[WHAT IS EXPECTED]:
Could you set down only the lines from the one including "Viewport: 971px width, 506px" to the end of the records below, inclusive and exact, leaving pictures out?

##### INPUT #####

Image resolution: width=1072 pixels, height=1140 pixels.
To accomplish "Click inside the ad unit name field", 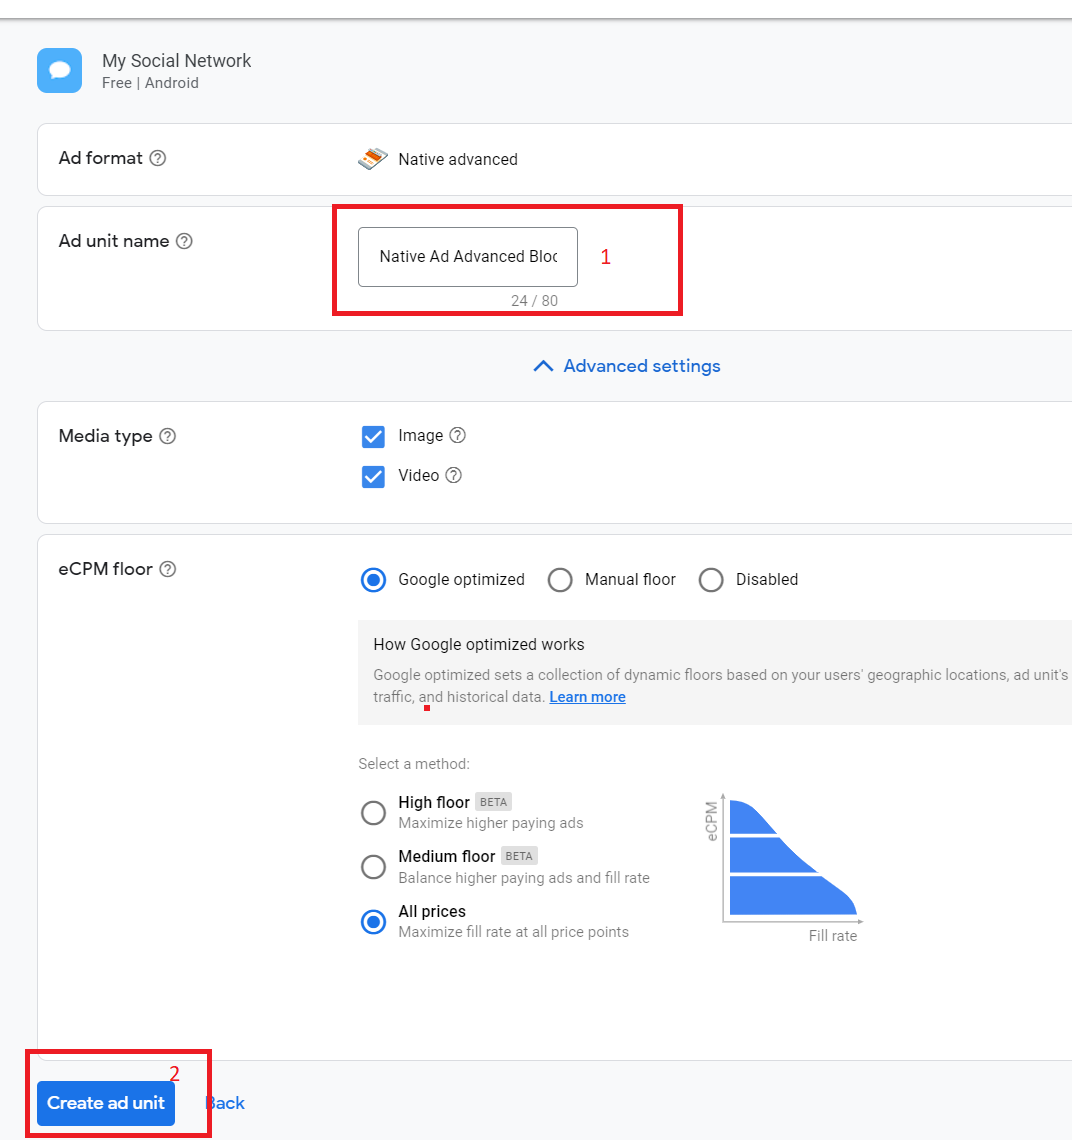I will coord(466,257).
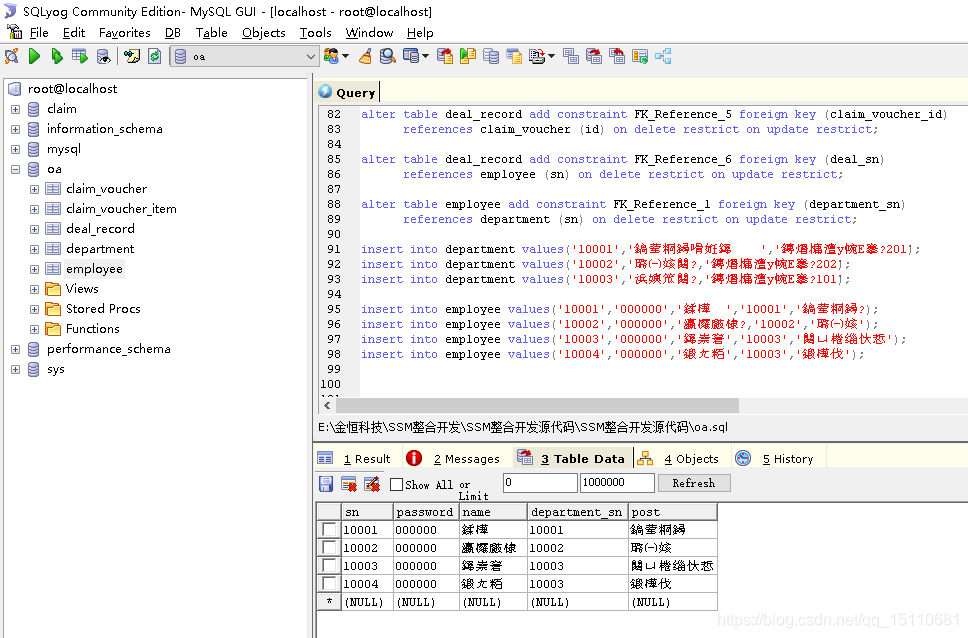Screen dimensions: 968x638
Task: Click the Delete Row icon in Table Data toolbar
Action: coord(347,483)
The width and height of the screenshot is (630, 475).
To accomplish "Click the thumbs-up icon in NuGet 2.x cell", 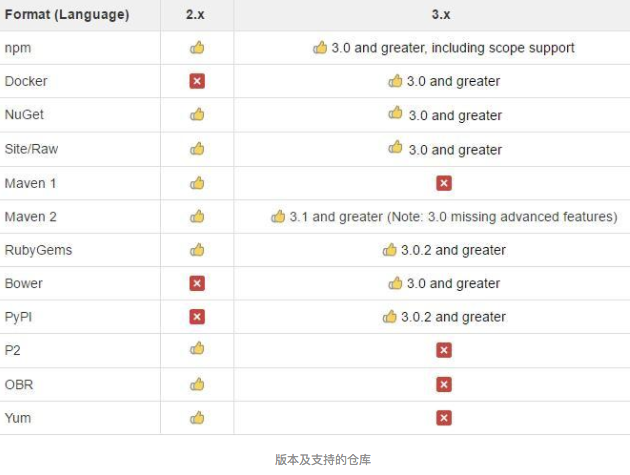I will tap(197, 115).

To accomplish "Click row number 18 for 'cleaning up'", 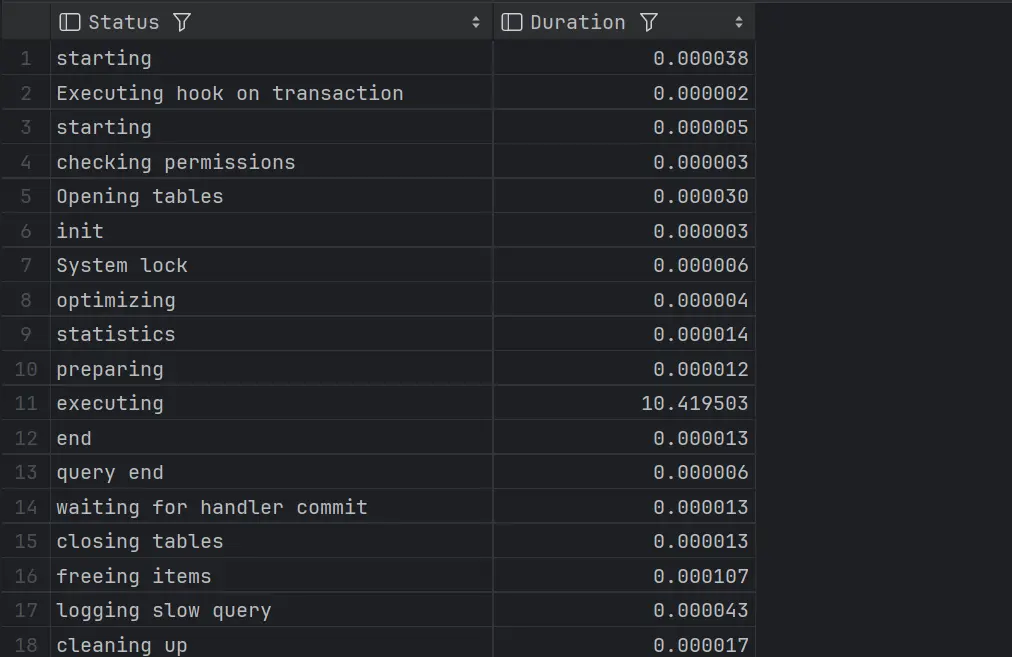I will 26,645.
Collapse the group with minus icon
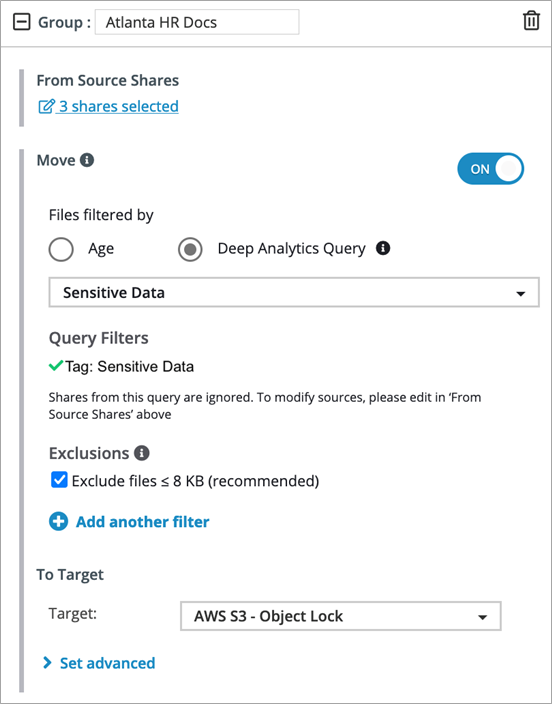The height and width of the screenshot is (704, 552). tap(22, 22)
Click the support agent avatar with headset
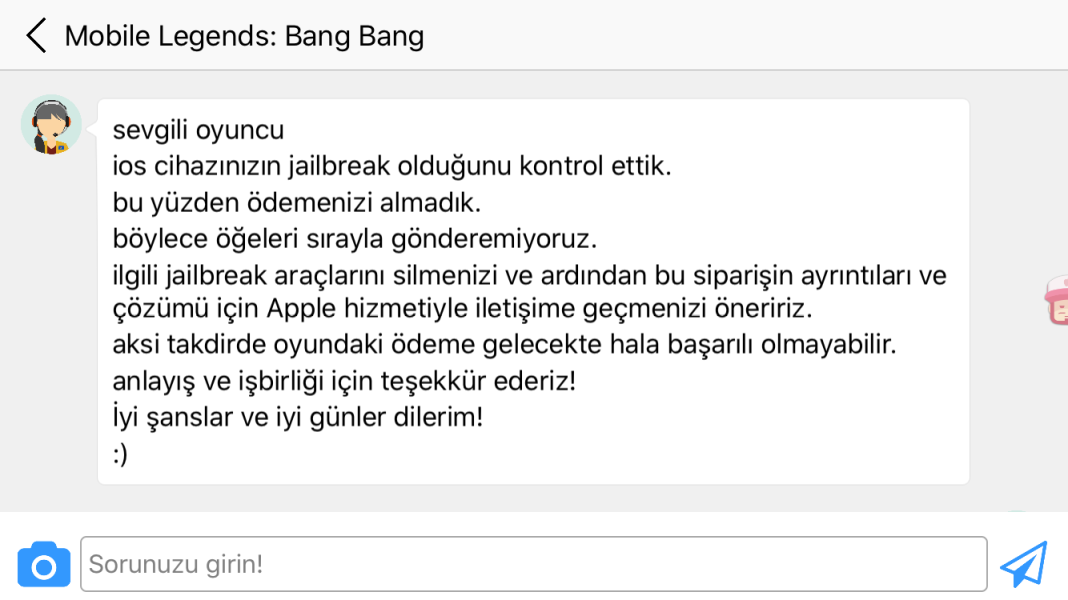 point(50,125)
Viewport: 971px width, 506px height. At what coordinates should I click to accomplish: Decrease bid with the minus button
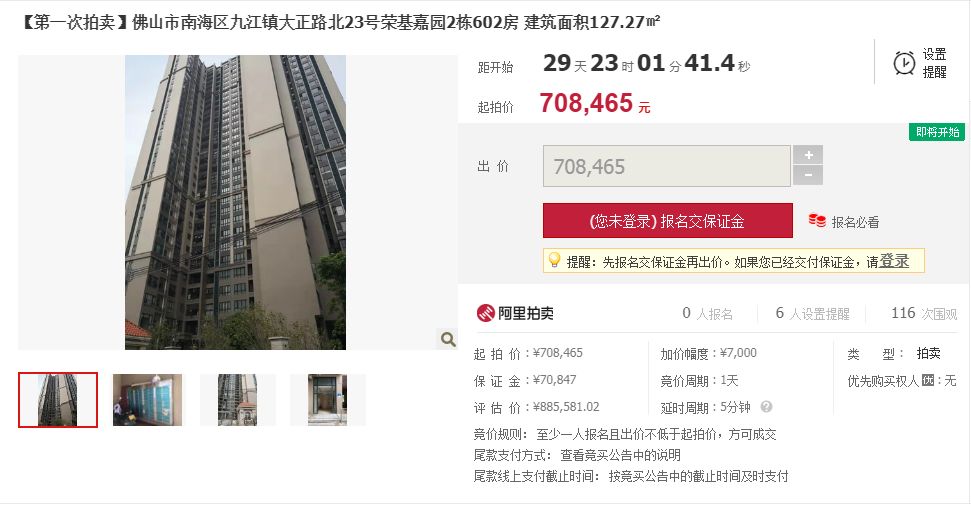click(808, 175)
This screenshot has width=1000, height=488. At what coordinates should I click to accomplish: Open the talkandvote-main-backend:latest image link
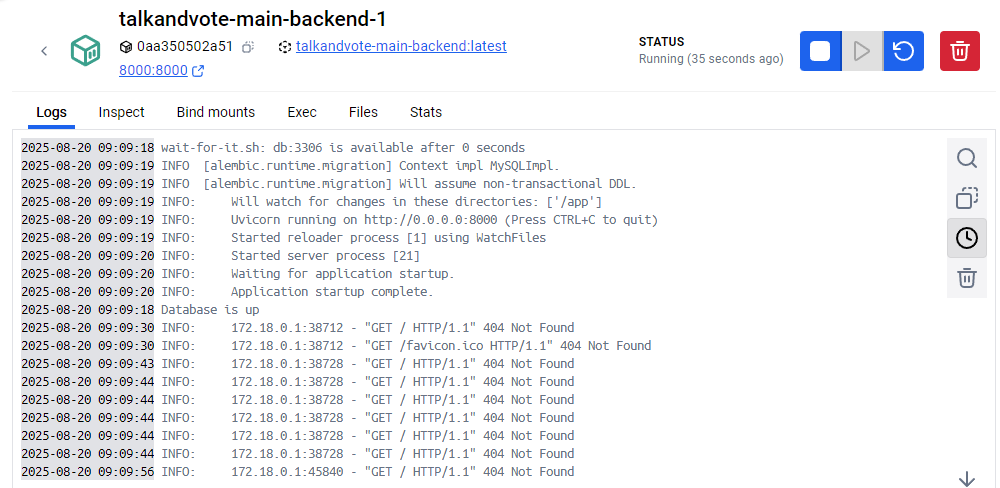(x=401, y=46)
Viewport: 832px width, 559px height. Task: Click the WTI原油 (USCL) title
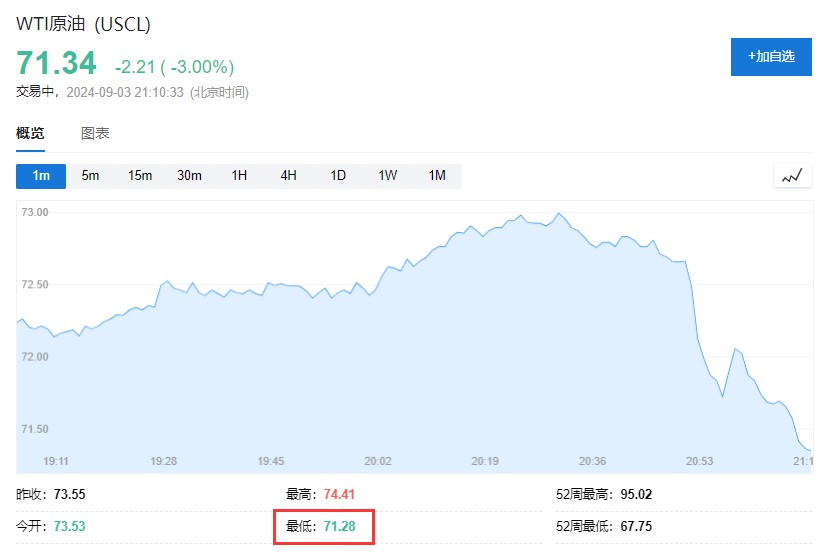point(84,24)
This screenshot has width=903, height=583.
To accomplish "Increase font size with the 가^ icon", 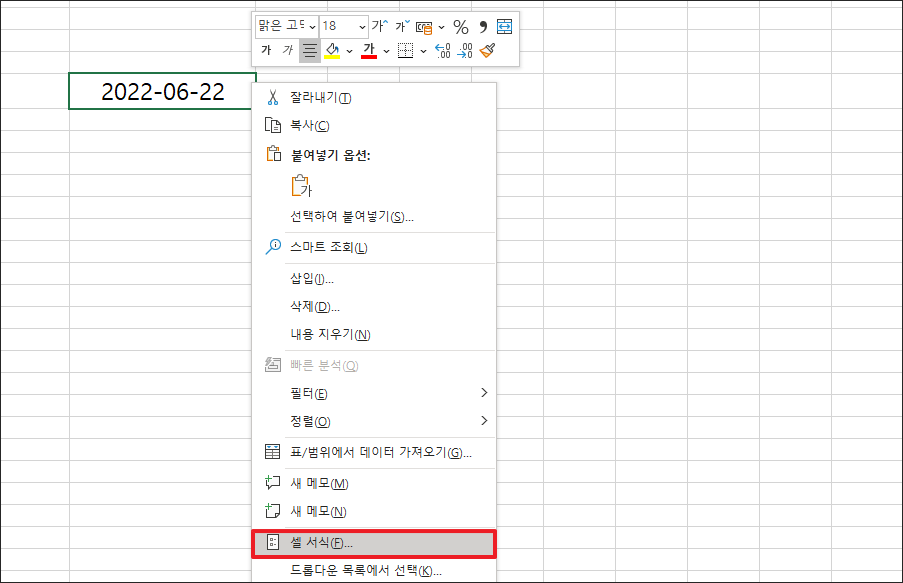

#####

[SOLUTION]:
Viewport: 971px width, 506px height. At what coordinates should I click to accomplish: Decrease bid with the minus button
click(808, 175)
This screenshot has width=1000, height=488. At what coordinates should I click to accomplish: Open the talkandvote-main-backend:latest image link
(x=401, y=46)
Viewport: 832px width, 559px height. Task: Click the WTI原油 (USCL) title
point(84,24)
This screenshot has width=903, height=583.
To accomplish "Increase font size with the 가^ icon", 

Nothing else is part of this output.